Por 3 votos a 2, 8ª Turma do TRF-1 acolheu recurso de entidades médicas e entendeu que conselho ultrapassou limites da legislação da odontologia
O Brasiliense — A 8ª Turma do Tribunal Regional Federal da 1ª Região (TRF-1) declarou a ilegalidade da Resolução nº 198/2019 do Conselho Federal de Odontologia (CFO), norma que reconhecia a harmonização orofacial como especialidade odontológica e autorizava cirurgiões-dentistas a realizarem procedimentos estéticos e funcionais na face. O julgamento foi concluído na última quarta-feira (19/8), com placar de três votos a dois.
A ação foi movida conjuntamente por entidades da classe médica — Conselho Federal de Medicina (CFM), Sociedade Brasileira de Dermatologia (SBD), Sociedade Brasileira de Cirurgia Plástica (SBCP) e Associação Médica Brasileira (AMB).

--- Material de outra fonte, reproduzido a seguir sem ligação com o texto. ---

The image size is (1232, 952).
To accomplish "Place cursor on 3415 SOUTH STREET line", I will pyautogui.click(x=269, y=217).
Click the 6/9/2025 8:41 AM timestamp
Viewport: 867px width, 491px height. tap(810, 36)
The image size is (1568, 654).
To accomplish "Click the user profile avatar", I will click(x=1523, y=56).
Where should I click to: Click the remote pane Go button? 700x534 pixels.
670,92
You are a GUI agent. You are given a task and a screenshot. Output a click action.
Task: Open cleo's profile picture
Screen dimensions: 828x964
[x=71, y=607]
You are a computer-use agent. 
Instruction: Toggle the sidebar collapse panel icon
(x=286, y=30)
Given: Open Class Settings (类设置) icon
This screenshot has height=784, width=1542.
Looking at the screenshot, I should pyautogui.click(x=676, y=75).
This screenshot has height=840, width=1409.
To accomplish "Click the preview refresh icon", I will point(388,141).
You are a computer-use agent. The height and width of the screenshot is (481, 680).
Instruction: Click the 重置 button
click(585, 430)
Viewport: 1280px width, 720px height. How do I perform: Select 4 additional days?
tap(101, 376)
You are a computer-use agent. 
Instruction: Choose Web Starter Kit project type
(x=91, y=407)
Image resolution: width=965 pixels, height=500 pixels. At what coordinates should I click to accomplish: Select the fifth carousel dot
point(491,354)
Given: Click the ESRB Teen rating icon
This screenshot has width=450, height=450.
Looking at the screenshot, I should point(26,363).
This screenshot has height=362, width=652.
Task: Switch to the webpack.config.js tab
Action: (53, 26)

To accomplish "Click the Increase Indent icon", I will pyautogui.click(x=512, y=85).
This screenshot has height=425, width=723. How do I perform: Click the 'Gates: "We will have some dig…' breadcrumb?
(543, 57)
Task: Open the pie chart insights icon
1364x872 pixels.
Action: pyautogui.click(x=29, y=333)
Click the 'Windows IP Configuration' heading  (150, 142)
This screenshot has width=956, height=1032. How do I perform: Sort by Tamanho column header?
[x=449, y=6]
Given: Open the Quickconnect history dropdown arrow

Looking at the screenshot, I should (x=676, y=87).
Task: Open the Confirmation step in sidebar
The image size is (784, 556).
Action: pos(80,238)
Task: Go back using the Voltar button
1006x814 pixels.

Entenda o Empasse Jurídico
A disputa judicial gira em torno da delimitação do campo de atuação entre a Odontologia e a Medicina:
- Argumento das Entidades Médicas: Sustentam que o CFO extrapolou suas atribuições regulamentares previstas na Lei nº 5.081/1966 (que rege a odontologia no país) ao autorizar procedimentos estéticos invasivos na região facial, como uso de toxina botulínica, preenchedores, bichectomia e lipoplastia facial.
- Posição da Odontologia: O CFO defendeu que a harmonização orofacial atua de forma integrada na estética e funcionalidade da face, estando compreendida nas competências dos profissionais da área.
- Histórico do Processo: Em 2022, a 8ª Vara Federal do DF havia julgado o pedido improcedente e mantido a validade da norma. O cenário foi revertido agora com o provimento do recurso pela 8ª Turma do TRF-1.